It is no small matter to deprive a litigant of the rewards of its efforts, particularly in a case that has been litigated up to this Court and back down again. Such action on grounds of mootness would be justified only if it were absolutely clear that the litigant no longer had any need of the judicial protection that it sought.
Adarand Constructors, Inc. v. Slater, 528 U.S. 216, 224, 120 S. Ct. 722, 726 (2000) (per curiam).
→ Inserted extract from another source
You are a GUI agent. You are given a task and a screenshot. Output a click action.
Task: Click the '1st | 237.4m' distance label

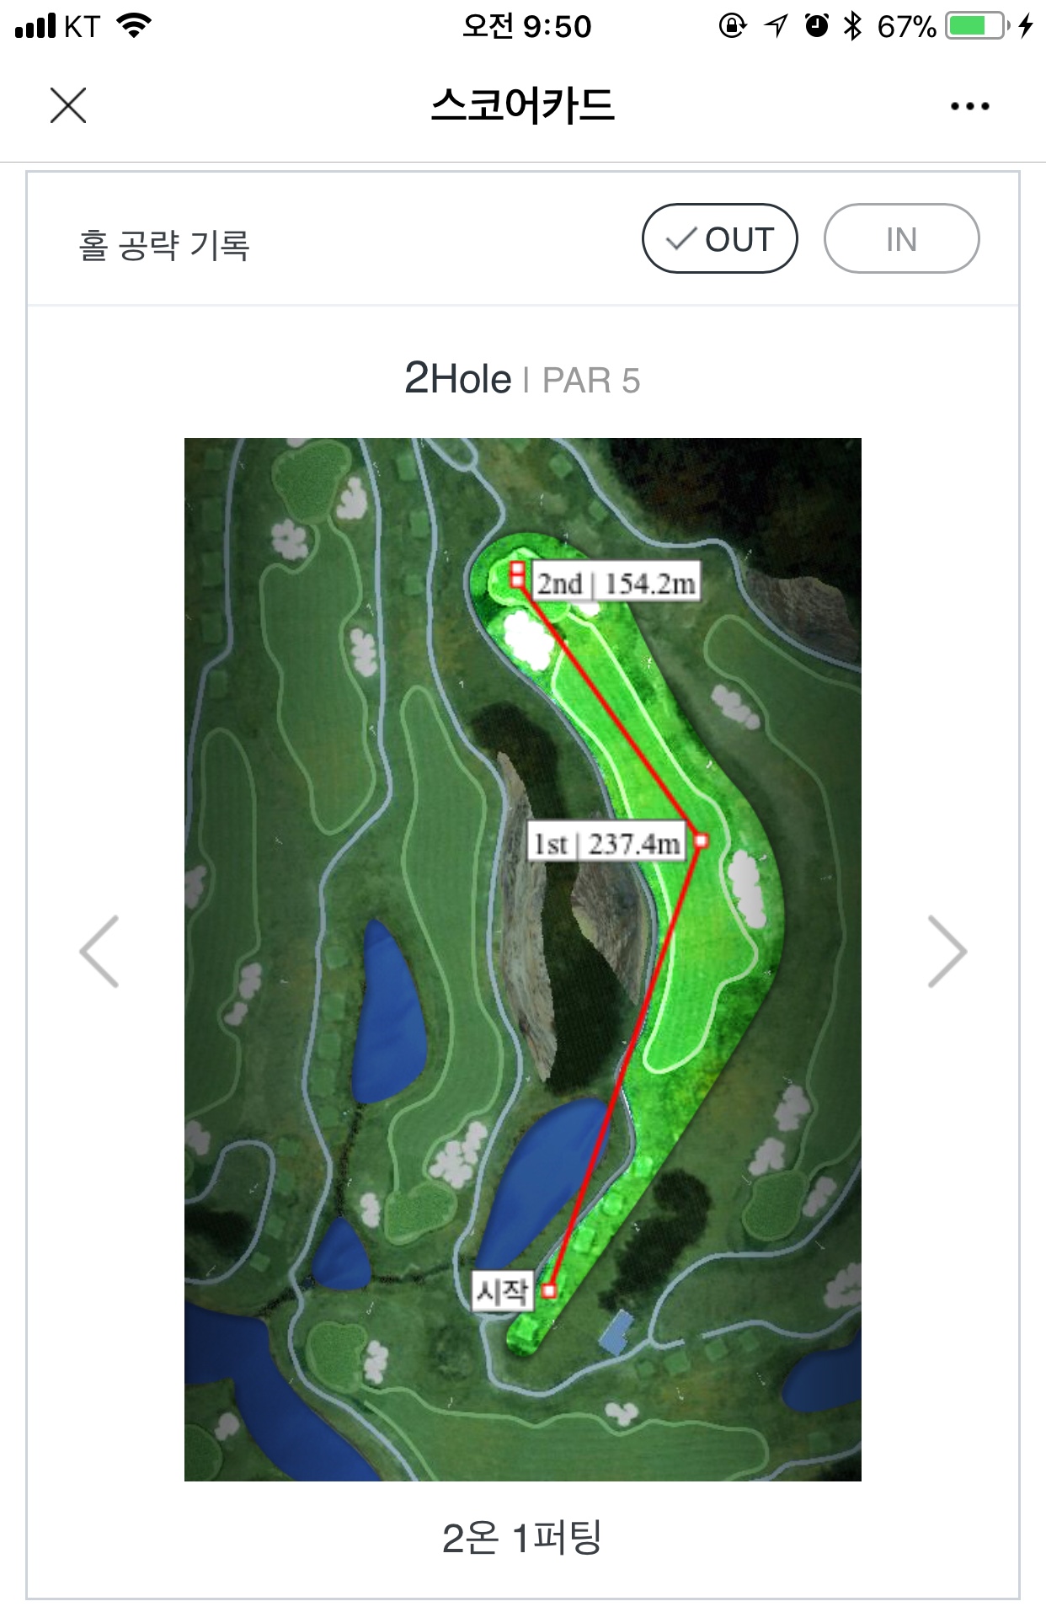click(606, 843)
The case now before us began in 2007 and is here on its second trip to this Court. By this appeal, John Doe challenges the District Court’s order dismissing as moot his lawsuit alleging that two Federal Bureau of Prisons (BOP) officials violated his rights under the Eighth Amendment. After careful review and with the benefit of oral argument, we conclude that the defendants failed to demonstrate unambiguous termination of the challenged conduct. We therefore reverse the District Court’s order and remand for further proceedings.
Mr. Doe was convicted in the District of Columbia for violations of the D.C. Code and has since been incarcerated in various prisons run by the BOP. His complaint alleges the following facts, which on a motion to dismiss are accepted as true. Nat’l Ass’n of Bds. of Pharmacy v. Bd. of Regents, 633 F.3d 1297, 1301 n.3 (11th Cir. 2011).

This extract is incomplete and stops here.